:: Extracted records ::

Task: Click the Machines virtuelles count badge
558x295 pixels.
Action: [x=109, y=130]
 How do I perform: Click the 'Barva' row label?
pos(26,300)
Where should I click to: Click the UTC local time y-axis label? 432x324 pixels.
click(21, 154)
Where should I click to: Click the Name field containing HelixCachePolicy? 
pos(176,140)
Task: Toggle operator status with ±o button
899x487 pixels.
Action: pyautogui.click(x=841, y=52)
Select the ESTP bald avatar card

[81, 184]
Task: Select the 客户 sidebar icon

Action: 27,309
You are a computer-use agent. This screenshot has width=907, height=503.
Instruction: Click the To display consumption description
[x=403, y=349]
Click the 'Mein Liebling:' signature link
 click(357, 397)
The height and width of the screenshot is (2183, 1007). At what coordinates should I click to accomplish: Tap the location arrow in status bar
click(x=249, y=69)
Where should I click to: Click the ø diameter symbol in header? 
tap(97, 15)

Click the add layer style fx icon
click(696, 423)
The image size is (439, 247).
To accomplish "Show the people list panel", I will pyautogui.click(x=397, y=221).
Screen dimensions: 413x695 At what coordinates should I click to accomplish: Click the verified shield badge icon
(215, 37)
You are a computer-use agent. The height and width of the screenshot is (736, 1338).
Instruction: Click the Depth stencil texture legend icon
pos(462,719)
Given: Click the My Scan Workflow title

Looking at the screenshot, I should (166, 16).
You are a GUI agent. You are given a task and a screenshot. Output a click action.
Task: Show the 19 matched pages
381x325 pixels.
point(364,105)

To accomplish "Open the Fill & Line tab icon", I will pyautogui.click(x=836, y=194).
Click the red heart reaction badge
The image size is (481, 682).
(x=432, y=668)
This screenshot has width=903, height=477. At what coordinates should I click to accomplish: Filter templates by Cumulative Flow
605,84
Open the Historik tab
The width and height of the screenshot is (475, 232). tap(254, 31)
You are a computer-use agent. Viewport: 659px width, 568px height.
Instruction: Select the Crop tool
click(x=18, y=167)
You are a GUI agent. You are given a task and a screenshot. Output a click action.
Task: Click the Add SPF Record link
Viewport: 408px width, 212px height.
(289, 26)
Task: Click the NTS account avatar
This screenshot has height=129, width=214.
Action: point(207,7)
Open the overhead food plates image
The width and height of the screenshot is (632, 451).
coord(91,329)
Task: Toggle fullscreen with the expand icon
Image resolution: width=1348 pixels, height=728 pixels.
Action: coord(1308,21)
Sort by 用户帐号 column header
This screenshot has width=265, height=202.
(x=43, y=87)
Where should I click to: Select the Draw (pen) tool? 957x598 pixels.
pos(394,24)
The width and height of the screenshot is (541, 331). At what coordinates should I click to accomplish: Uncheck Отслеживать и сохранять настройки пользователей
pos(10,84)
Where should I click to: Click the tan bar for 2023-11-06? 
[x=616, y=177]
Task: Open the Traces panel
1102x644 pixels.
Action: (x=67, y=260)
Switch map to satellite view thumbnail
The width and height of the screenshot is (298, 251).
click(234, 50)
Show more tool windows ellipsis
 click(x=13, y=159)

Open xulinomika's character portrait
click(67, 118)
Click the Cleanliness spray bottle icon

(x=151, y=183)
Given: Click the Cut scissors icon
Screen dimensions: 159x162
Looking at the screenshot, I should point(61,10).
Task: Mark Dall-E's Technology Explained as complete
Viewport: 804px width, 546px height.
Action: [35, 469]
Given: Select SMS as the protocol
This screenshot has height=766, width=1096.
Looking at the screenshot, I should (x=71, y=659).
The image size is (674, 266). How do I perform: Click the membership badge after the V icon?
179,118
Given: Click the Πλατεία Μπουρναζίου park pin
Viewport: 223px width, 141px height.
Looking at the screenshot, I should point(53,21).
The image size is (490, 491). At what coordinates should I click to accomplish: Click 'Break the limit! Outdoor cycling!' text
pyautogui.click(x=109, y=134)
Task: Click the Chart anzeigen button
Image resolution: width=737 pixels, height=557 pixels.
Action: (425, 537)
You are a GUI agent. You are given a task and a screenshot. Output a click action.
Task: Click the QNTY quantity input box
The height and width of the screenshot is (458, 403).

:: The request ::
Extract each line from the entries above that contains the word "Instruction".

:: Result of this task ::
Instruction: Click the To display consumption description
Instruction: Click the Depth stencil texture legend icon
Instruction: Select the Crop tool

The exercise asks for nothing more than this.